The bill lays down that in the case of foreign investors partnering with Ghanaians, the total investment should be pegged at $50,000 in cash or capital goods relevant to the investment or a combination of both by way of equity participation.
“A trading enterprise that is principally engaged in the purchase and sale of goods shall not be wholly owned by a person who is not a citizen but shall operate by way of a joint venture with a partner who is a citizen,” says the new Ghana Investment Promotion Centre Bill.
A partner in the enterprise, who is a citizen, “shall have not less than 30 percent equity participation in the joint venture”, the bill says, adding that such a partner shall “not transfer the equity participation to a person who is not a citizen”.
As per the bill, trading includes “the purchasing and selling of imported goods and services”. Any enterprise to be set up after the bill becomes law “shall employ at least 10 skilled Ghanaians”.
It says the minimum capital requirement does not apply to portfolio investments or “an enterprise set up solely for export trading and manufacturing”. And export trading includes export of goods or produce that originate from Ghana.
The bill also seeks to bar non-citizens from the sale of goods or provision of services in a market, petty trading or hawking or selling of goods in a stall at any place. In addition, non-Ghanaians will not be allowed to operate taxi or car hire services that do not have a fleet of more than 25 vehicles.
“The operation of a beauty salon or a barber shop and the printing of recharge scratch cards for the use of subscribers of mobile telecommunication services” have been reserved for Ghanaians under the bill.
It however states that discrimination is prohibited under the new law. “A foreign investor, employer or worker shall enjoy the same rights and be subject to the same duties and obligations applicable to citizens.”
The Ghana Investment Promotion Centre (GIPC), the bill states, “as an official agency, or any other legal representative of the centre shall not discriminate against an investor from a particular country or give special treatment to prospective foreign investor based on that investor’s country or origin or nationality”.
It says that maintenance of business books and records should be in accordance with the recognised accounting standards. “Insurance requirements that apply to similar enterprises and taxes required shall be paid by enterprises engaged in similar activities.”
The bill also guarantees against expropriation stating that, “subject to the constitution (of Ghana) and any other relevant laws, an enterprise shall not be nationalised or expropriated by government and a person who owns, whether wholly or in part, the capital of an enterprise shall not be compelled by law to cede that person’s capital to another person.”
If it becomes necessary to acquire an enterprise, the bill says, it will only be done “unless the acquisition is in the national interest or for a public purpose and the acquisition is done under a law which makes provision for payment of fair and adequate compensation and a right of access to the high court for the determination of the investors’ interest or right and the amount of compensation to which the investor is entitled”.

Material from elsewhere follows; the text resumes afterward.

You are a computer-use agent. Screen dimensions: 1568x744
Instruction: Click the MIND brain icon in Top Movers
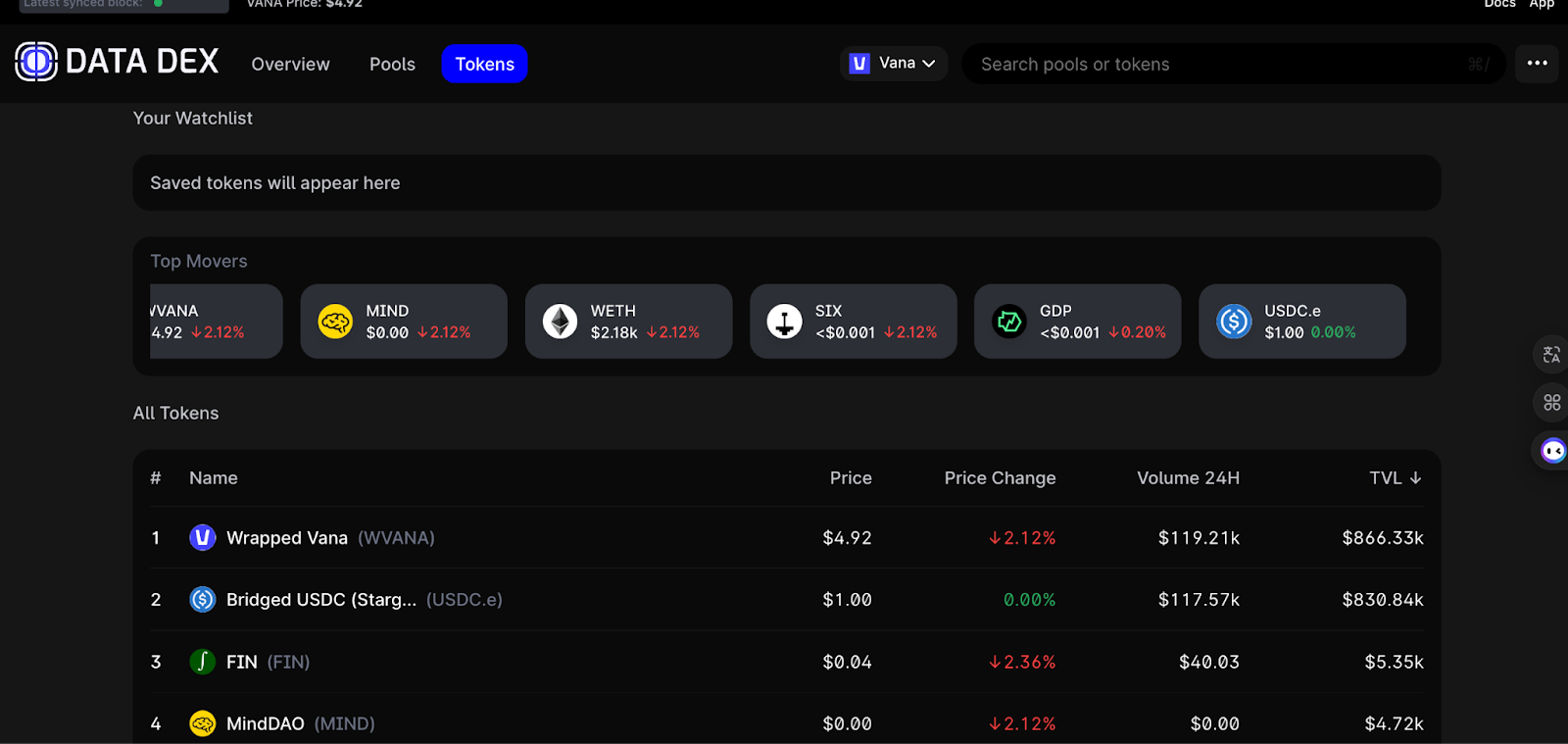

The bill also guarantees transfer of capital, profits and dividend and personal remittances in accordance with the Foreign Exchange Act.
“An enterprise shall, through an authorised dealer bank, be guaranteed unconditional transferability in freely convertible currency of dividends or net profits attributable to the investment made in the enterprise.”
“An expatriate person employed or engaged in an enterprise may, subject to the fulfilment of all tax obligations, make remittance which do not exceed the basic net salary of that person,” it adds.